Saved data entries
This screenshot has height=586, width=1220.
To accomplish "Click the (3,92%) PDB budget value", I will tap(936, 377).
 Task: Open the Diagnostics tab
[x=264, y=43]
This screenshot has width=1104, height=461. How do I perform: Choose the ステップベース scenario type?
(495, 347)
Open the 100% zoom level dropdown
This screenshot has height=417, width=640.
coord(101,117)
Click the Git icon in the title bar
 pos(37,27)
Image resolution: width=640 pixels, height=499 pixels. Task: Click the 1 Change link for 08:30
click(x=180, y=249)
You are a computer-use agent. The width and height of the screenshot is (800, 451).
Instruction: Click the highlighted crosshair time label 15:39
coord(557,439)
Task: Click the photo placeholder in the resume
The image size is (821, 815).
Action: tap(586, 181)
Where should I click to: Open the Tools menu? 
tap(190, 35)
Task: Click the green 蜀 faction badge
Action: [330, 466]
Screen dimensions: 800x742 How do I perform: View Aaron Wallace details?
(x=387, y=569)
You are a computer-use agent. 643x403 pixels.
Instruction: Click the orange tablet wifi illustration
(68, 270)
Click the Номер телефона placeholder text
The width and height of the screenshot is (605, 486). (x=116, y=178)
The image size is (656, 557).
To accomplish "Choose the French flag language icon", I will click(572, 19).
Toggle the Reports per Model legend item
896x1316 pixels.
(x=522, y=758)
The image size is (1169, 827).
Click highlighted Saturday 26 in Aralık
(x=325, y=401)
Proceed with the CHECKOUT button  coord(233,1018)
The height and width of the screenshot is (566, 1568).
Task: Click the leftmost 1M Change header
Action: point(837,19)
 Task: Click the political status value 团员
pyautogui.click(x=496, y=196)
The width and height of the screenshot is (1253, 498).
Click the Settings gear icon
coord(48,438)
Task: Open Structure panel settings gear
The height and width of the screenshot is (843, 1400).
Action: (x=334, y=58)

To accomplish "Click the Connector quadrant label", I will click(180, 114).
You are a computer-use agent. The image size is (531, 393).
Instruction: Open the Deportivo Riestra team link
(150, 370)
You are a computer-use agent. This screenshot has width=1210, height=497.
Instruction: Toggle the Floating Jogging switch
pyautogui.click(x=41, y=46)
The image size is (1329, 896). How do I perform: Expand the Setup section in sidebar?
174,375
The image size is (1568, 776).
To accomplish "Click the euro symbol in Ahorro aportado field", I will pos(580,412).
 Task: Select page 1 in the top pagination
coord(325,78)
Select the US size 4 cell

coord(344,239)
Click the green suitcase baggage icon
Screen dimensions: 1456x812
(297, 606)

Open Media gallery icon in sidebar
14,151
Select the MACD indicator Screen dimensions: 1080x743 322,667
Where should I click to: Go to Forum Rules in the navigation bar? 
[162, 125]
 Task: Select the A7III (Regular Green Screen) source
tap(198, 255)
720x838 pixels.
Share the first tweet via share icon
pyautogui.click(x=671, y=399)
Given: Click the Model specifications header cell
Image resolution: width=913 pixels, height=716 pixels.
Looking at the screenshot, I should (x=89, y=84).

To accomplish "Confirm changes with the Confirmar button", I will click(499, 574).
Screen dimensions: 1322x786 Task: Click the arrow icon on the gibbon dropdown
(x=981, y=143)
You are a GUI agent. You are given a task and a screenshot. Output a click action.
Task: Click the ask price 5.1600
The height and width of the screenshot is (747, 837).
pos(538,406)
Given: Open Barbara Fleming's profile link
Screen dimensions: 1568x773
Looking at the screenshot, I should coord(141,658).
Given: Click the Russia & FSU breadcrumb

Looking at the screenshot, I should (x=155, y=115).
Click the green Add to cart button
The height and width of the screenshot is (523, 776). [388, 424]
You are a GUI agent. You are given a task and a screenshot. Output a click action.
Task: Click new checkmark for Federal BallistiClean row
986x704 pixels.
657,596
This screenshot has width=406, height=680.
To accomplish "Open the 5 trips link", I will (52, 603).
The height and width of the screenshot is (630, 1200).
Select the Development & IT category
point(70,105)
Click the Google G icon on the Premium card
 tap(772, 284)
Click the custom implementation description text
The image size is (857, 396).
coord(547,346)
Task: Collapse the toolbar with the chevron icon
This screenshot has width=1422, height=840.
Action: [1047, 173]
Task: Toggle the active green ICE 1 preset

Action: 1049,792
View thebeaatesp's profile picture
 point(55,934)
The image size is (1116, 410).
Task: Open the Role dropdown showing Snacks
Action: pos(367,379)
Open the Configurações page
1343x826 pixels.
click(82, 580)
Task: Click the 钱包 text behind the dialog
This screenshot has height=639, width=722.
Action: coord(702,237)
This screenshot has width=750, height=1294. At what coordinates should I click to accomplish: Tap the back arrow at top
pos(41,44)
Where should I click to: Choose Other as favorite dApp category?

# [Task objective]
Copy the data above. Keep each line exact.

# [Response below]
This screenshot has height=586, width=1220.
To accomplish "Click the (3,92%) PDB budget value", I will tap(936, 377).
 Task: Open the Diagnostics tab
[x=264, y=43]
This screenshot has width=1104, height=461. How do I perform: Choose the ステップベース scenario type?
(495, 347)
Open the 100% zoom level dropdown
This screenshot has height=417, width=640.
coord(101,117)
Click the Git icon in the title bar
 pos(37,27)
Image resolution: width=640 pixels, height=499 pixels. Task: Click the 1 Change link for 08:30
click(x=180, y=249)
You are a computer-use agent. The width and height of the screenshot is (800, 451).
Instruction: Click the highlighted crosshair time label 15:39
coord(557,439)
Task: Click the photo placeholder in the resume
The image size is (821, 815).
Action: tap(586, 181)
Where should I click to: Open the Tools menu? 
tap(190, 35)
Task: Click the green 蜀 faction badge
Action: [330, 466]
Screen dimensions: 800x742 How do I perform: View Aaron Wallace details?
(x=387, y=569)
You are a computer-use agent. 643x403 pixels.
Instruction: Click the orange tablet wifi illustration
(68, 270)
Click the Номер телефона placeholder text
The width and height of the screenshot is (605, 486). (x=116, y=178)
The image size is (656, 557).
To accomplish "Choose the French flag language icon", I will click(572, 19).
Toggle the Reports per Model legend item
896x1316 pixels.
(x=522, y=758)
The image size is (1169, 827).
Click highlighted Saturday 26 in Aralık
(x=325, y=401)
Proceed with the CHECKOUT button  coord(233,1018)
The height and width of the screenshot is (566, 1568).
Task: Click the leftmost 1M Change header
Action: point(837,19)
 Task: Click the political status value 团员
pyautogui.click(x=496, y=196)
The width and height of the screenshot is (1253, 498).
Click the Settings gear icon
coord(48,438)
Task: Open Structure panel settings gear
The height and width of the screenshot is (843, 1400).
Action: (x=334, y=58)

To accomplish "Click the Connector quadrant label", I will click(180, 114).
You are a computer-use agent. The image size is (531, 393).
Instruction: Open the Deportivo Riestra team link
(150, 370)
You are a computer-use agent. This screenshot has width=1210, height=497.
Instruction: Toggle the Floating Jogging switch
pyautogui.click(x=41, y=46)
The image size is (1329, 896). How do I perform: Expand the Setup section in sidebar?
174,375
The image size is (1568, 776).
To accomplish "Click the euro symbol in Ahorro aportado field", I will pos(580,412).
 Task: Select page 1 in the top pagination
coord(325,78)
Select the US size 4 cell

coord(344,239)
Click the green suitcase baggage icon
Screen dimensions: 1456x812
(297, 606)

Open Media gallery icon in sidebar
14,151
Select the MACD indicator Screen dimensions: 1080x743 322,667
Where should I click to: Go to Forum Rules in the navigation bar? 
[162, 125]
 Task: Select the A7III (Regular Green Screen) source
tap(198, 255)
720x838 pixels.
Share the first tweet via share icon
pyautogui.click(x=671, y=399)
Given: Click the Model specifications header cell
Image resolution: width=913 pixels, height=716 pixels.
Looking at the screenshot, I should (x=89, y=84).

To accomplish "Confirm changes with the Confirmar button", I will click(499, 574).
Screen dimensions: 1322x786 Task: Click the arrow icon on the gibbon dropdown
(x=981, y=143)
You are a GUI agent. You are given a task and a screenshot. Output a click action.
Task: Click the ask price 5.1600
The height and width of the screenshot is (747, 837).
pos(538,406)
Given: Open Barbara Fleming's profile link
Screen dimensions: 1568x773
Looking at the screenshot, I should coord(141,658).
Given: Click the Russia & FSU breadcrumb

Looking at the screenshot, I should (x=155, y=115).
Click the green Add to cart button
The height and width of the screenshot is (523, 776). [388, 424]
You are a GUI agent. You are given a task and a screenshot. Output a click action.
Task: Click new checkmark for Federal BallistiClean row
986x704 pixels.
657,596
This screenshot has width=406, height=680.
To accomplish "Open the 5 trips link", I will (52, 603).
The height and width of the screenshot is (630, 1200).
Select the Development & IT category
point(70,105)
Click the Google G icon on the Premium card
 tap(772, 284)
Click the custom implementation description text
The image size is (857, 396).
coord(547,346)
Task: Collapse the toolbar with the chevron icon
This screenshot has width=1422, height=840.
Action: [1047, 173]
Task: Toggle the active green ICE 1 preset

Action: 1049,792
View thebeaatesp's profile picture
 point(55,934)
The image size is (1116, 410).
Task: Open the Role dropdown showing Snacks
Action: pos(367,379)
Open the Configurações page
1343x826 pixels.
click(82, 580)
Task: Click the 钱包 text behind the dialog
This screenshot has height=639, width=722.
Action: coord(702,237)
This screenshot has width=750, height=1294. At what coordinates should I click to accomplish: Tap the back arrow at top
pos(41,44)
Where should I click to: Choose Other as favorite dApp category?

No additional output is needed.